- Exercise goal -
The response must contain every record, repeated exactly.

Dataset items
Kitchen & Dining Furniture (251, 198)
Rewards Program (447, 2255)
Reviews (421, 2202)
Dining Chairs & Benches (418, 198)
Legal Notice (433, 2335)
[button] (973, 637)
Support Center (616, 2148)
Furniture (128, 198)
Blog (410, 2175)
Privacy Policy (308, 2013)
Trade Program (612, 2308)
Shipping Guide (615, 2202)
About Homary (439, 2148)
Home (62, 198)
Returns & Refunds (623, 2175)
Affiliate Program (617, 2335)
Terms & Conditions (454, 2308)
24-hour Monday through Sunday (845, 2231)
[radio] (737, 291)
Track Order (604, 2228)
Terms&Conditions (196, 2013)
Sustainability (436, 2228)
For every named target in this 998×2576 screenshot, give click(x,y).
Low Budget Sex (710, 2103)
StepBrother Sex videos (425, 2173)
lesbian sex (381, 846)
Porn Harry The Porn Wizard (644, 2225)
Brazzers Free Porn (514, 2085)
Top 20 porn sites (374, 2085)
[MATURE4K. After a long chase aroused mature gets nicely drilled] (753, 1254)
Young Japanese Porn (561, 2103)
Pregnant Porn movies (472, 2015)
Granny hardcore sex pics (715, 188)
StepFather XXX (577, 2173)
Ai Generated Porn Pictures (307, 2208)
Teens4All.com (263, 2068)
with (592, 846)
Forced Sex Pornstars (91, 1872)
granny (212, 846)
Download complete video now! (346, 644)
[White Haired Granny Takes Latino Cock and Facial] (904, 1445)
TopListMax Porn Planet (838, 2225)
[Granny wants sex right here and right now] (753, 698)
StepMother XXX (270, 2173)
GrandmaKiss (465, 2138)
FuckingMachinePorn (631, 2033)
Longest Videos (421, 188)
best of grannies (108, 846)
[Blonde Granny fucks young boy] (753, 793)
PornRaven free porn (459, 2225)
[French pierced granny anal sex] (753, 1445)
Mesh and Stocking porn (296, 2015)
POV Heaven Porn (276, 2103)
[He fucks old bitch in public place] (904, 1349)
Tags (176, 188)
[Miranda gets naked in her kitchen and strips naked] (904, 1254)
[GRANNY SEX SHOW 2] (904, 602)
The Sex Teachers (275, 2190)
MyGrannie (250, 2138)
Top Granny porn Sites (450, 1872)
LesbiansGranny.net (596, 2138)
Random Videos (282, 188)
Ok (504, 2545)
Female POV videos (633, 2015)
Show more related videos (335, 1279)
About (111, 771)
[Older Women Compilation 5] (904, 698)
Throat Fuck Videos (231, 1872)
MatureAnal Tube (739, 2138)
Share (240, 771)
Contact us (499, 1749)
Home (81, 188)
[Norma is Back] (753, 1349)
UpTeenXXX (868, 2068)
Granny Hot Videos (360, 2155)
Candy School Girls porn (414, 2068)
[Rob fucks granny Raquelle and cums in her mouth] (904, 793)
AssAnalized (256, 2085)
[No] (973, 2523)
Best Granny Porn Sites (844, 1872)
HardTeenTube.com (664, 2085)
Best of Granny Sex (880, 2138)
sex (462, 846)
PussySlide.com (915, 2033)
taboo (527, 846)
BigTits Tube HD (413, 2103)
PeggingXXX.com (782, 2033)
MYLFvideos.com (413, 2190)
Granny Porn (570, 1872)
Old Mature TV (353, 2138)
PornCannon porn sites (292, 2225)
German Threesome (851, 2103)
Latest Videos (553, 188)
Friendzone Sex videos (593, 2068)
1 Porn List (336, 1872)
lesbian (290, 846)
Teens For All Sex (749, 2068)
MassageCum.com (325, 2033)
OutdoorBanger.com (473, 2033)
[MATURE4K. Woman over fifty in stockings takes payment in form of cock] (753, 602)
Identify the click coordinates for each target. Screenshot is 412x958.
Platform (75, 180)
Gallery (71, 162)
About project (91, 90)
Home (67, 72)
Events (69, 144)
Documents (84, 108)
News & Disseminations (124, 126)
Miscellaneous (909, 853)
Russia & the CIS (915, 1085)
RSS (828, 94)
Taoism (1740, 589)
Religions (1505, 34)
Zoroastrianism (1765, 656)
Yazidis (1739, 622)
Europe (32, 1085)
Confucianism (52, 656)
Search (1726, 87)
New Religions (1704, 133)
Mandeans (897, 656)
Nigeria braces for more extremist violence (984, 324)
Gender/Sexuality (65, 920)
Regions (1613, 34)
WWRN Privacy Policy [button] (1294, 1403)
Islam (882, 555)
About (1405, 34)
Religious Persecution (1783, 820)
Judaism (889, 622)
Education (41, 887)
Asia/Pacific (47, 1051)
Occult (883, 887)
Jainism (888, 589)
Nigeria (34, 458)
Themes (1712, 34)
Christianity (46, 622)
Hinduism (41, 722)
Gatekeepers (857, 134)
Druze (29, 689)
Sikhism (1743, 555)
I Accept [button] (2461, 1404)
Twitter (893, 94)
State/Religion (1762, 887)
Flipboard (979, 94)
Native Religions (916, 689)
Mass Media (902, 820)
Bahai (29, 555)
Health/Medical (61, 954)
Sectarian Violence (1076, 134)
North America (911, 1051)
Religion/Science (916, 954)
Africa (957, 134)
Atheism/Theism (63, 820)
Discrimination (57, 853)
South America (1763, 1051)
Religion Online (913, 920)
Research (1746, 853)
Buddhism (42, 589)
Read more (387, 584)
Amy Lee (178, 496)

- The completed task -
Kitchen & Dining Furniture (251, 198)
Rewards Program (447, 2255)
Reviews (421, 2202)
Dining Chairs & Benches (418, 198)
Legal Notice (433, 2335)
[button] (973, 637)
Support Center (616, 2148)
Furniture (128, 198)
Blog (410, 2175)
Privacy Policy (308, 2013)
Trade Program (612, 2308)
Shipping Guide (615, 2202)
About Homary (439, 2148)
Home (62, 198)
Returns & Refunds (623, 2175)
Affiliate Program (617, 2335)
Terms & Conditions (454, 2308)
24-hour Monday through Sunday (845, 2231)
[radio] (737, 291)
Track Order (604, 2228)
Terms&Conditions (196, 2013)
Sustainability (436, 2228)
For every named target in this 998×2576 screenshot, give click(x,y).
Low Budget Sex (710, 2103)
StepBrother Sex videos (425, 2173)
lesbian sex (381, 846)
Porn Harry The Porn Wizard (644, 2225)
Brazzers Free Porn (514, 2085)
Top 20 porn sites (374, 2085)
[MATURE4K. After a long chase aroused mature gets nicely drilled] (753, 1254)
Young Japanese Porn (561, 2103)
Pregnant Porn movies (472, 2015)
Granny hardcore sex pics (715, 188)
StepFather XXX (577, 2173)
Ai Generated Porn Pictures (307, 2208)
Teens4All.com (263, 2068)
with (592, 846)
Forced Sex Pornstars (91, 1872)
granny (212, 846)
Download complete video now! (346, 644)
[White Haired Granny Takes Latino Cock and Facial] (904, 1445)
TopListMax Porn Planet (838, 2225)
[Granny wants sex right here and right now] (753, 698)
StepMother XXX (270, 2173)
GrandmaKiss (465, 2138)
FuckingMachinePorn (631, 2033)
Longest Videos (421, 188)
best of grannies (108, 846)
[Blonde Granny fucks young boy] (753, 793)
PornRaven free porn (459, 2225)
[French pierced granny anal sex] (753, 1445)
Mesh and Stocking porn (296, 2015)
POV Heaven Porn (276, 2103)
[He fucks old bitch in public place] (904, 1349)
Tags (176, 188)
[Miranda gets naked in her kitchen and strips naked] (904, 1254)
[GRANNY SEX SHOW 2] (904, 602)
The Sex Teachers (275, 2190)
MyGrannie (250, 2138)
Top Granny porn Sites (450, 1872)
LesbiansGranny.net (596, 2138)
Random Videos (282, 188)
Ok (504, 2545)
Female POV videos (633, 2015)
Show more related videos (335, 1279)
About (111, 771)
[Older Women Compilation 5] (904, 698)
Throat Fuck Videos (231, 1872)
MatureAnal Tube (739, 2138)
Share (240, 771)
Contact us (499, 1749)
Home (81, 188)
[Norma is Back] (753, 1349)
UpTeenXXX (868, 2068)
Granny Hot Videos (360, 2155)
Candy School Girls porn (414, 2068)
[Rob fucks granny Raquelle and cums in her mouth] (904, 793)
AssAnalized (256, 2085)
[No] (973, 2523)
Best Granny Porn Sites (844, 1872)
HardTeenTube.com (664, 2085)
Best of Granny Sex (880, 2138)
sex (462, 846)
PussySlide.com (915, 2033)
taboo (527, 846)
BigTits Tube HD (413, 2103)
PeggingXXX.com (782, 2033)
MYLFvideos.com (413, 2190)
Granny Porn (570, 1872)
Old Mature TV (353, 2138)
PornCannon porn sites (292, 2225)
German Threesome (851, 2103)
Latest Videos (553, 188)
Friendzone Sex videos (593, 2068)
1 Porn List (336, 1872)
lesbian (290, 846)
Teens For All Sex (749, 2068)
MassageCum.com (325, 2033)
OutdoorBanger.com (473, 2033)
[MATURE4K. Woman over fifty in stockings takes payment in form of cock] (753, 602)
Identify the click coordinates for each target. Screenshot is 412x958.
Platform (75, 180)
Gallery (71, 162)
About project (91, 90)
Home (67, 72)
Events (69, 144)
Documents (84, 108)
News & Disseminations (124, 126)
Miscellaneous (909, 853)
Russia & the CIS (915, 1085)
RSS (828, 94)
Taoism (1740, 589)
Religions (1505, 34)
Zoroastrianism (1765, 656)
Yazidis (1739, 622)
Europe (32, 1085)
Confucianism (52, 656)
Search (1726, 87)
New Religions (1704, 133)
Mandeans (897, 656)
Nigeria braces for more extremist violence (984, 324)
Gender/Sexuality (65, 920)
Regions (1613, 34)
WWRN Privacy Policy [button] (1294, 1403)
Islam (882, 555)
About (1405, 34)
Religious Persecution (1783, 820)
Judaism (889, 622)
Education (41, 887)
Asia/Pacific (47, 1051)
Occult (883, 887)
Jainism (888, 589)
Nigeria (34, 458)
Themes (1712, 34)
Christianity (46, 622)
Hinduism (41, 722)
Gatekeepers (857, 134)
Druze (29, 689)
Sikhism (1743, 555)
I Accept [button] (2461, 1404)
Twitter (893, 94)
State/Religion (1762, 887)
Flipboard (979, 94)
Native Religions (916, 689)
Mass Media (902, 820)
Bahai (29, 555)
Health/Medical (61, 954)
Sectarian Violence (1076, 134)
North America (911, 1051)
Religion/Science (916, 954)
Africa (957, 134)
Atheism/Theism (63, 820)
Discrimination (57, 853)
South America (1763, 1051)
Religion Online (913, 920)
Research (1746, 853)
Buddhism (42, 589)
Read more (387, 584)
Amy Lee (178, 496)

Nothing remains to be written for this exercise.